> What is expected:
Once you find the line with "Click the EMS medical icon" in the data below, transcribe exactly each line from there to the line with "Click the bullet about password hint", inclusive, and nothing else. Drop the pictures.

> Available data:
* * *
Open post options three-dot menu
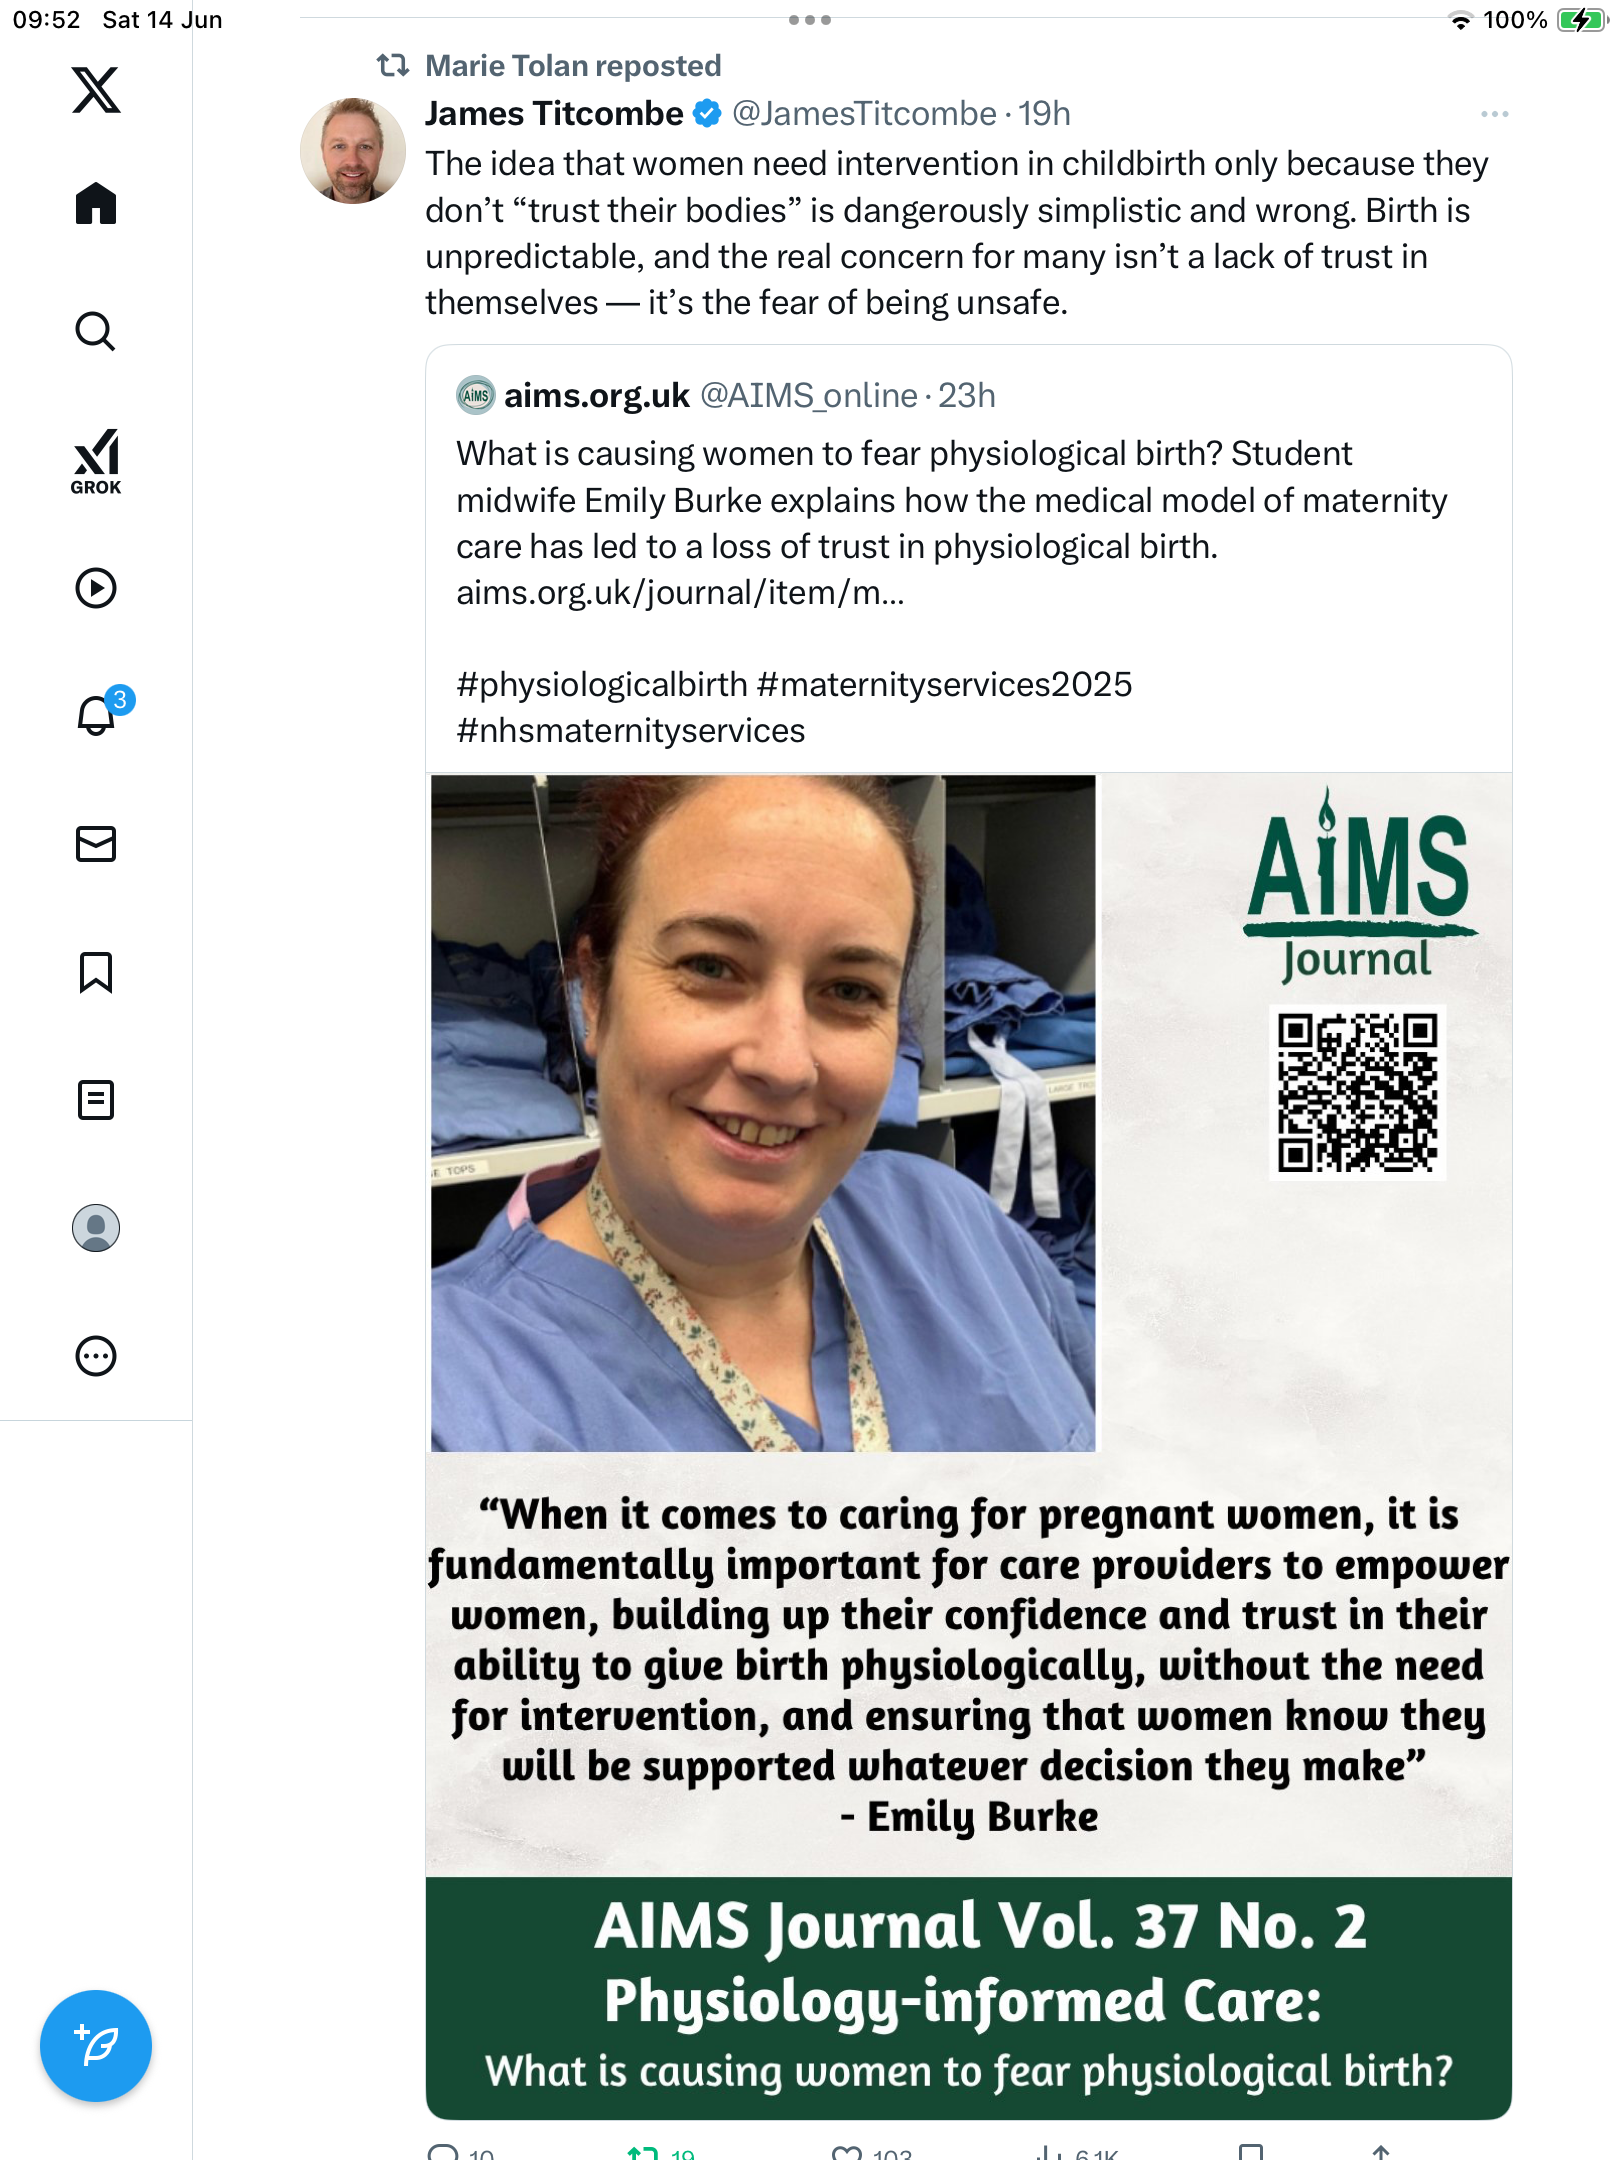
* * *
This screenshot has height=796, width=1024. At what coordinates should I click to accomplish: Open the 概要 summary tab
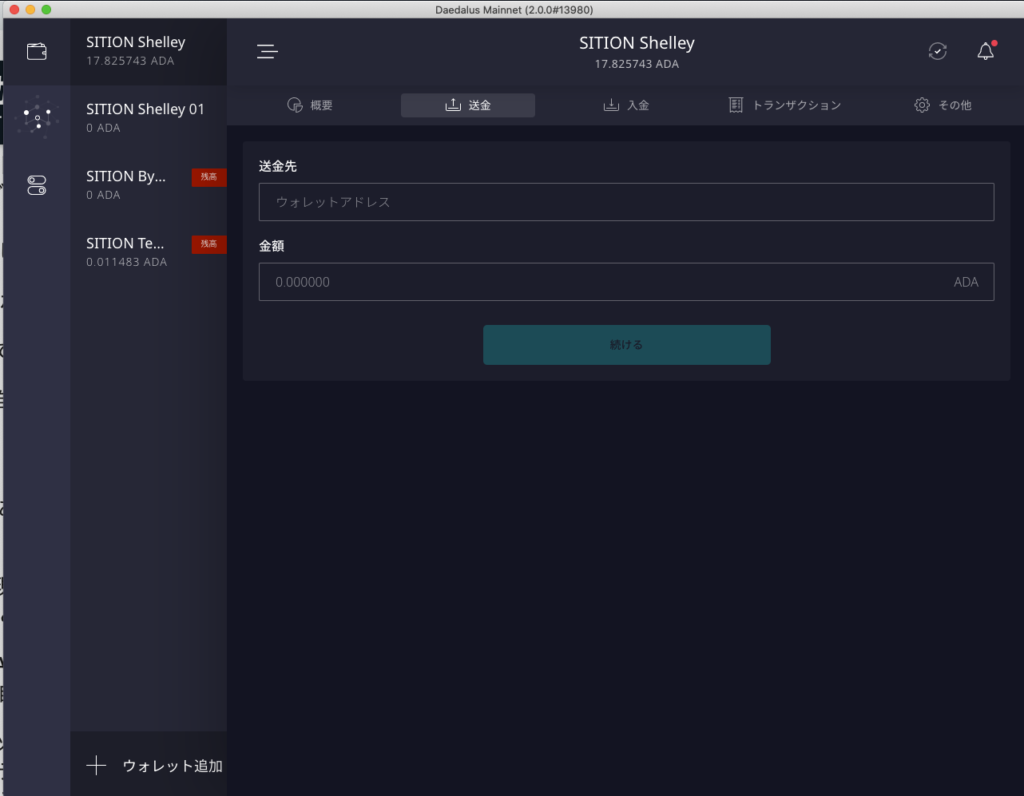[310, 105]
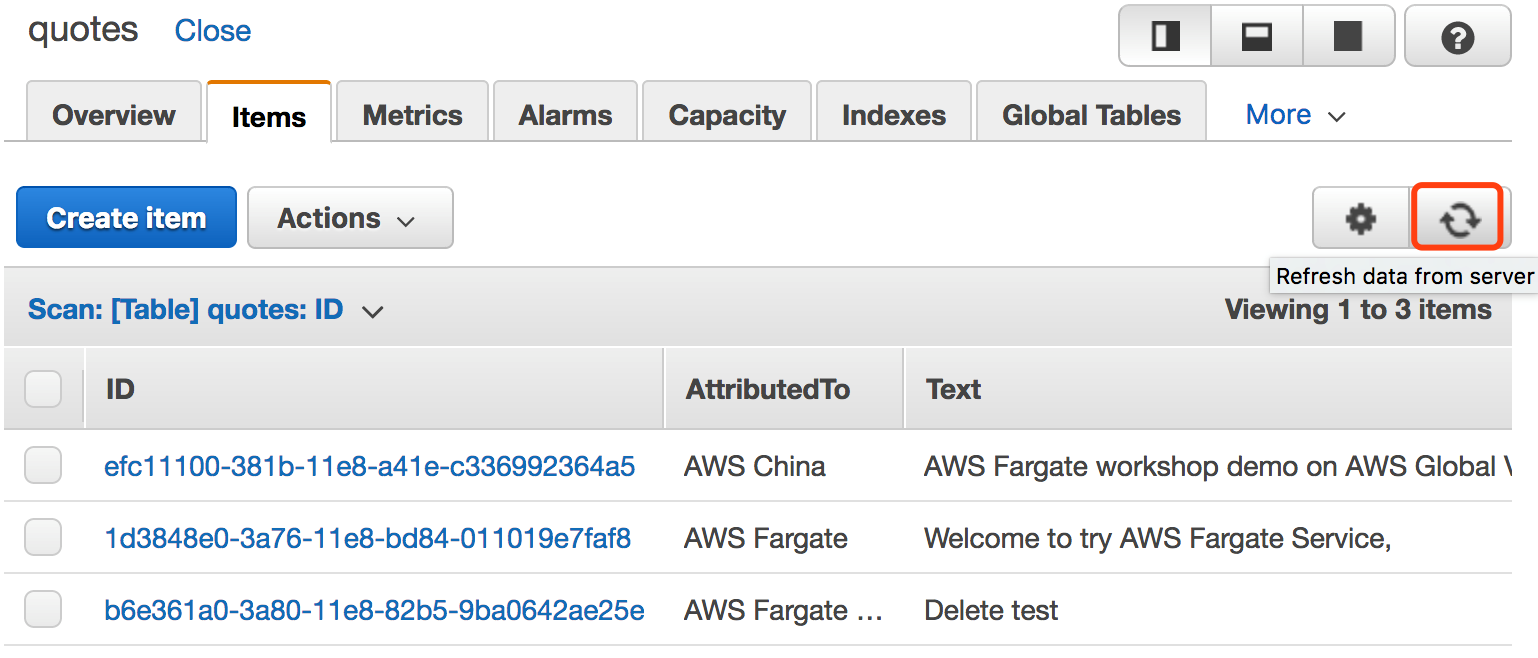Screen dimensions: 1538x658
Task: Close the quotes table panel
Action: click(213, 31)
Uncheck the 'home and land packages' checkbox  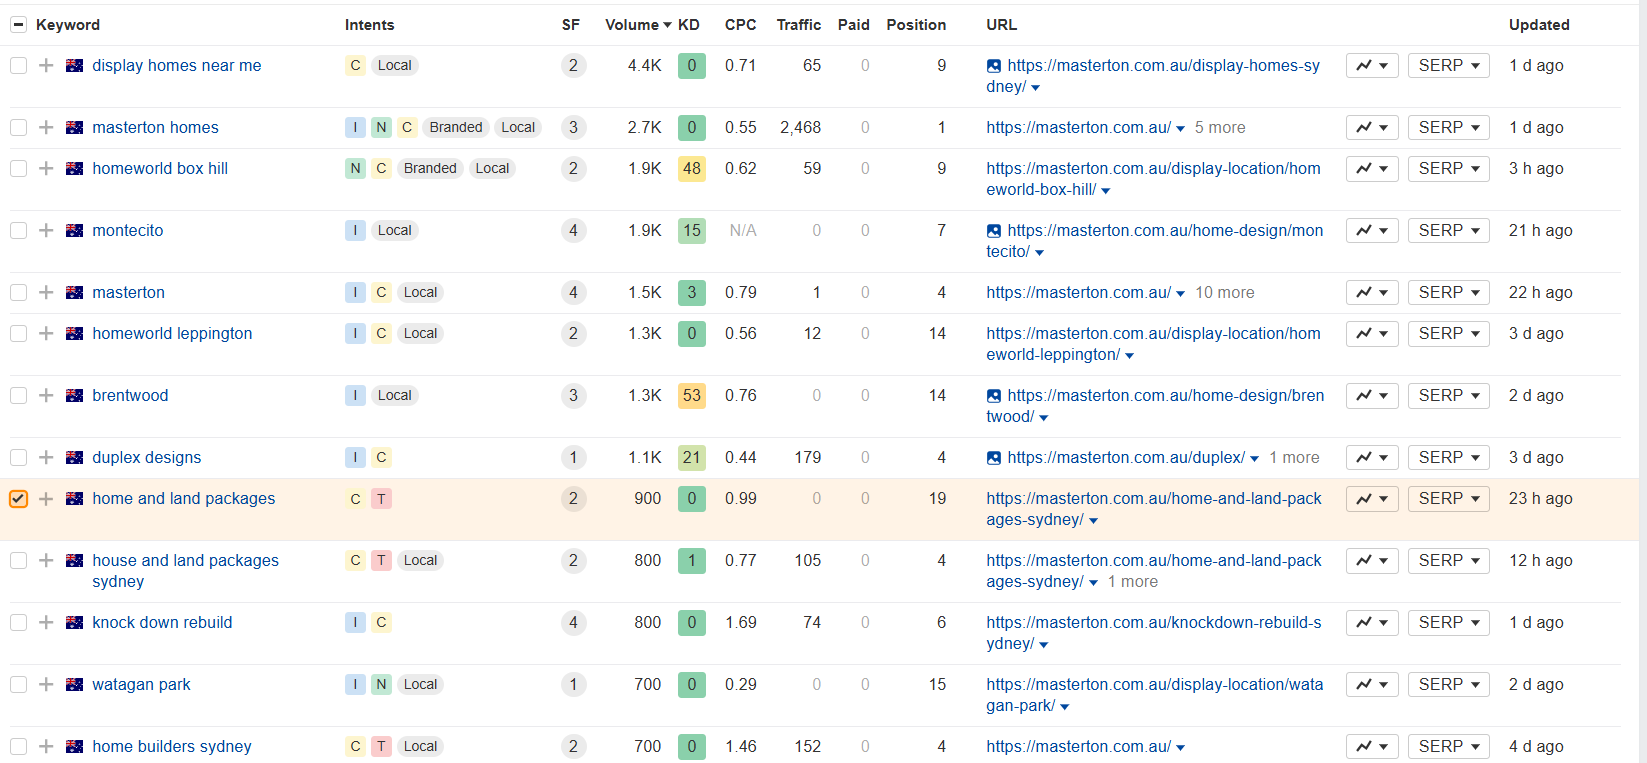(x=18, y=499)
* * *
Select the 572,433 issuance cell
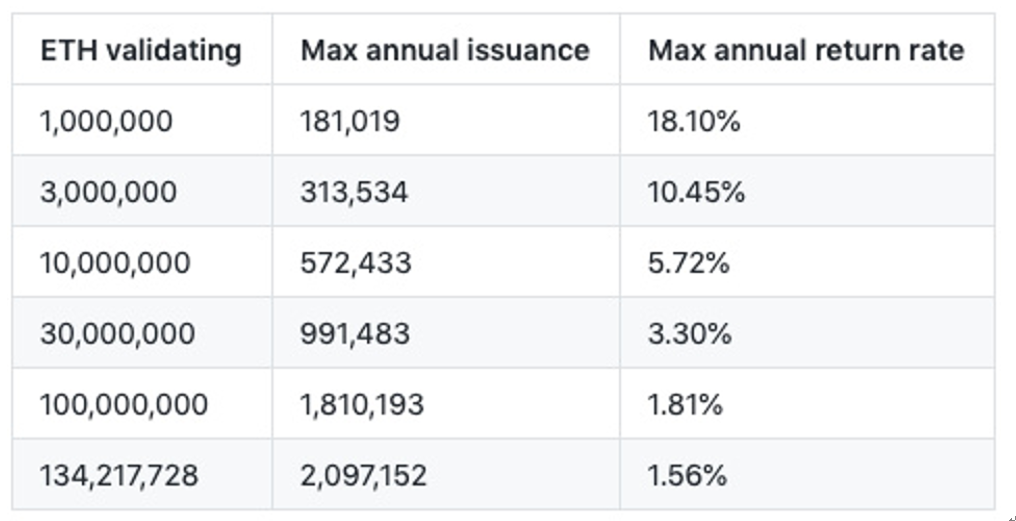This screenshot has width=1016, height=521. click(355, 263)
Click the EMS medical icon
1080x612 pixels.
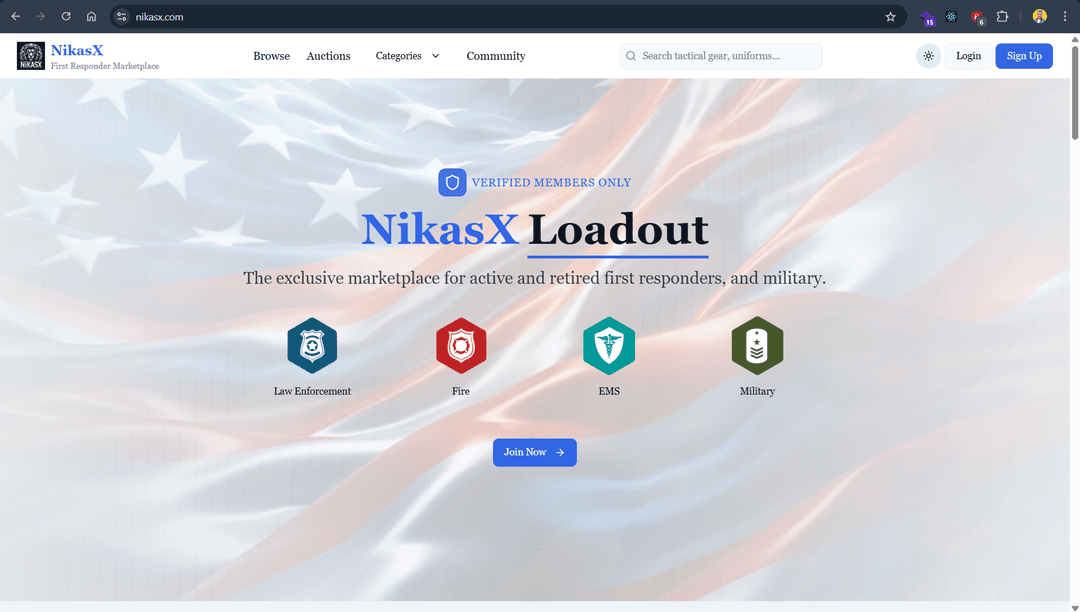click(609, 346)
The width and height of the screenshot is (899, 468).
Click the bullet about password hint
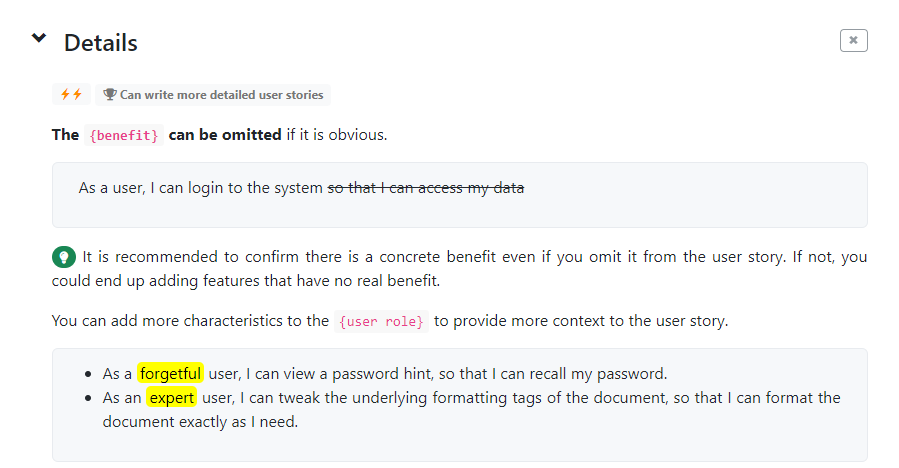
* * *
> Result of the task:
Click the EMS medical icon
1080x612 pixels.
click(609, 346)
The width and height of the screenshot is (899, 468).
Click the bullet about password hint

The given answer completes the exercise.